Discovery of EBI-2511: A Highly Potent and Orally Active EZH2 Inhibitor for the Treatment of Non-Hodgkin's Lymphoma

Biao Lu; Xiaodong Shen; Lei Zhang; Dong Liu; Caihua Zhang; Jingsong Cao; Ru Shen; Jiayin Zhang; Dan Wang; Hong Wan; Zhibin Xu; Ming-Hsun Ho; Minsheng Zhang; Lianshan Zhang; Feng He; Weikang Tao

doi:10.1021/acsmedchemlett.7b00437

Discovery of EBI-2511: A Highly Potent and Orally Active EZH2 Inhibitor for the Treatment of Non-Hodgkin's Lymphoma

ACS Med Chem Lett. 2018 Jan 29;9(2):98-102. doi: 10.1021/acsmedchemlett.7b00437. eCollection 2018 Feb 8.

Authors

Biao Lu¹, Xiaodong Shen¹, Lei Zhang¹, Dong Liu², Caihua Zhang¹, Jingsong Cao², Ru Shen², Jiayin Zhang², Dan Wang¹, Hong Wan¹, Zhibin Xu¹, Ming-Hsun Ho¹, Minsheng Zhang², Lianshan Zhang¹, Feng He¹, Weikang Tao¹

Affiliations

¹ Shanghai Hengrui Pharmaceutical Co.

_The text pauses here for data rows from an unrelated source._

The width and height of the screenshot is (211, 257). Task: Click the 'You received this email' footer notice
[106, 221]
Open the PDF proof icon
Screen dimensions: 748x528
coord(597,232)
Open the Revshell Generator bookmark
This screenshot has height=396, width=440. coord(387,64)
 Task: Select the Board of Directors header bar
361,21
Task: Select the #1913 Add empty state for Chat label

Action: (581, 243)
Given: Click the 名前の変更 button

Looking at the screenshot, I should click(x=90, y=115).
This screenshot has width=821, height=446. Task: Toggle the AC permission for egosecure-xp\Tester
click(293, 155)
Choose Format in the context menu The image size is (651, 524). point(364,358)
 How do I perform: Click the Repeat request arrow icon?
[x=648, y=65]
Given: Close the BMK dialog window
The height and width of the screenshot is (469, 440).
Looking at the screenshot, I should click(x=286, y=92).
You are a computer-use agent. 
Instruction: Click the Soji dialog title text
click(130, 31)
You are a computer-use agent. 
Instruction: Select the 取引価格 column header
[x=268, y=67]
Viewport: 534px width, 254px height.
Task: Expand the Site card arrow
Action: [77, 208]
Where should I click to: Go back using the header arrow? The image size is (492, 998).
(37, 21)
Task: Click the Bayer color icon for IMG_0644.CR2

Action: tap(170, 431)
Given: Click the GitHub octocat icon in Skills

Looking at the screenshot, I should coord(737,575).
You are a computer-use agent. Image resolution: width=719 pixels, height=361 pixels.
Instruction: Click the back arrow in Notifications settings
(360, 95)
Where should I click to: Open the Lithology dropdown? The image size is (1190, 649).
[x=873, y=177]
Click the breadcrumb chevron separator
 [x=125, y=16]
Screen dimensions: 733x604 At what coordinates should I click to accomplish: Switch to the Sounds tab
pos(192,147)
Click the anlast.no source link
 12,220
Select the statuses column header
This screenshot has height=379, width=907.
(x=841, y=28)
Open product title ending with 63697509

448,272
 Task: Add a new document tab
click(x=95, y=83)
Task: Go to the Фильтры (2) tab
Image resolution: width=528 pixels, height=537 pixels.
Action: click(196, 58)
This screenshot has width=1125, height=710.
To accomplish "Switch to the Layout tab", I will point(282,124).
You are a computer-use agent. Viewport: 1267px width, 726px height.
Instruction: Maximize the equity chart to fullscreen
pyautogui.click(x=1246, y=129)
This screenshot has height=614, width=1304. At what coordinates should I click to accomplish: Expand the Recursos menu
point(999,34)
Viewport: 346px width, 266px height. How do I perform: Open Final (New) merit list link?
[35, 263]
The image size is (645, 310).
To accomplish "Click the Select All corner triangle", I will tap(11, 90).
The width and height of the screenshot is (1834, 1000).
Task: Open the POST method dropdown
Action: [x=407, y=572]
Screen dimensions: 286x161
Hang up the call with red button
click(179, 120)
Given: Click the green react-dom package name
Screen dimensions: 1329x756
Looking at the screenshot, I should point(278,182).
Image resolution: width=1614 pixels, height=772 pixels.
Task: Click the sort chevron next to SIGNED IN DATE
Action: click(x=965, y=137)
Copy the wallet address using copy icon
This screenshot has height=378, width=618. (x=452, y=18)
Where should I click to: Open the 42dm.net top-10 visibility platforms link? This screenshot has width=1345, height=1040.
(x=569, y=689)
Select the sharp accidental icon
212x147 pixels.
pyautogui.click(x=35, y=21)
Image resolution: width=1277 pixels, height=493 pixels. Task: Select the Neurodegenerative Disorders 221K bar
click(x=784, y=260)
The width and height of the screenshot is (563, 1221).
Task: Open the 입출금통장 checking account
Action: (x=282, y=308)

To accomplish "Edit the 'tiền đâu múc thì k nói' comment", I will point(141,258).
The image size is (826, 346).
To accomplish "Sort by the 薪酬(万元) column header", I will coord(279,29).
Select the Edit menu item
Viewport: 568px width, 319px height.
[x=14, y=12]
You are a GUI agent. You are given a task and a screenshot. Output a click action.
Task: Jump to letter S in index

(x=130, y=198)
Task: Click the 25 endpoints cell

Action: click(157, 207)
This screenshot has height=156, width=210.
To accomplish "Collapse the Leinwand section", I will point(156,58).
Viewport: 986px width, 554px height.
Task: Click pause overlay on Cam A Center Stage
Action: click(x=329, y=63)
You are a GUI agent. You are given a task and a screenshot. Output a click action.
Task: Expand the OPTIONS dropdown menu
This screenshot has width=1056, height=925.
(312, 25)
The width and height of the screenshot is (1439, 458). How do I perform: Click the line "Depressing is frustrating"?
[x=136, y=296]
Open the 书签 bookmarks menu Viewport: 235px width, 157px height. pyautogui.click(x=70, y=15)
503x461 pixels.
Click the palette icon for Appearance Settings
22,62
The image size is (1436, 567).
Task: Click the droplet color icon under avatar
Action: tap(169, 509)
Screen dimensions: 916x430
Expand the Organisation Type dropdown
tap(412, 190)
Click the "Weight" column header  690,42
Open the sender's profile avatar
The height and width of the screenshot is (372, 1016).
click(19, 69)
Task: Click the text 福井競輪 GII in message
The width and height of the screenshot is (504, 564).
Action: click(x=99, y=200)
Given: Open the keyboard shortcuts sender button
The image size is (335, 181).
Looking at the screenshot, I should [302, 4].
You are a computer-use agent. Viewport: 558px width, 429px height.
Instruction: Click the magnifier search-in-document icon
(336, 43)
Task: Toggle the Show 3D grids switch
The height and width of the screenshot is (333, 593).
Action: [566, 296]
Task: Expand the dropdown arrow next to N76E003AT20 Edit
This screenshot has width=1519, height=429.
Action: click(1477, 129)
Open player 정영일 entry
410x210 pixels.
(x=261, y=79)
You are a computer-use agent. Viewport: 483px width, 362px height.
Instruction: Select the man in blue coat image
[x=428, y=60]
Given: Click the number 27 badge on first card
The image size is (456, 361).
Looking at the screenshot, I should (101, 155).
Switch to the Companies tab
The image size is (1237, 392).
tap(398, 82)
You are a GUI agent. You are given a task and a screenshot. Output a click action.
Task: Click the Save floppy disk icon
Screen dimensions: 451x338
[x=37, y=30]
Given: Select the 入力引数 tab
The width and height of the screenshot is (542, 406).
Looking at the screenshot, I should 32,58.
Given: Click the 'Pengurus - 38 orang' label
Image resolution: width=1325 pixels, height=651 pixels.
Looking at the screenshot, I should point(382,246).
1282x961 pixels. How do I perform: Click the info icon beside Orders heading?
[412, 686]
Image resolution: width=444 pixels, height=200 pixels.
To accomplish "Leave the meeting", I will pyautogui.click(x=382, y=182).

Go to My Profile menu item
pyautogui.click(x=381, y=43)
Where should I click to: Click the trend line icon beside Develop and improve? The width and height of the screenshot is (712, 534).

Ltd., 279 Wenjing Road, Minhang Hi-tech Zone, Shanghai 200245, China.
² Eternity Bioscience Inc., 6 Cedarbrook Drive, Cranbury, New Jersey 08512, United States.

Abstract

A novel series of benzofuran derived EZH2 inhibitors were discovered through a scaffold hopping approach based on the clinical compound of EPZ-6438. Further rational structure-activity relationship exploration and optimization led to the discovery of more potent EZH2 inhibitors with oral bioavailability in mice and rats. A lead compound EBI-2511 (compound 34) demonstrated excellent in vivo efficacy in Pfeiffer tumor Xenograft models in mouse and is under preclinical development for the treatment of cancers associated with EZH2 mutations.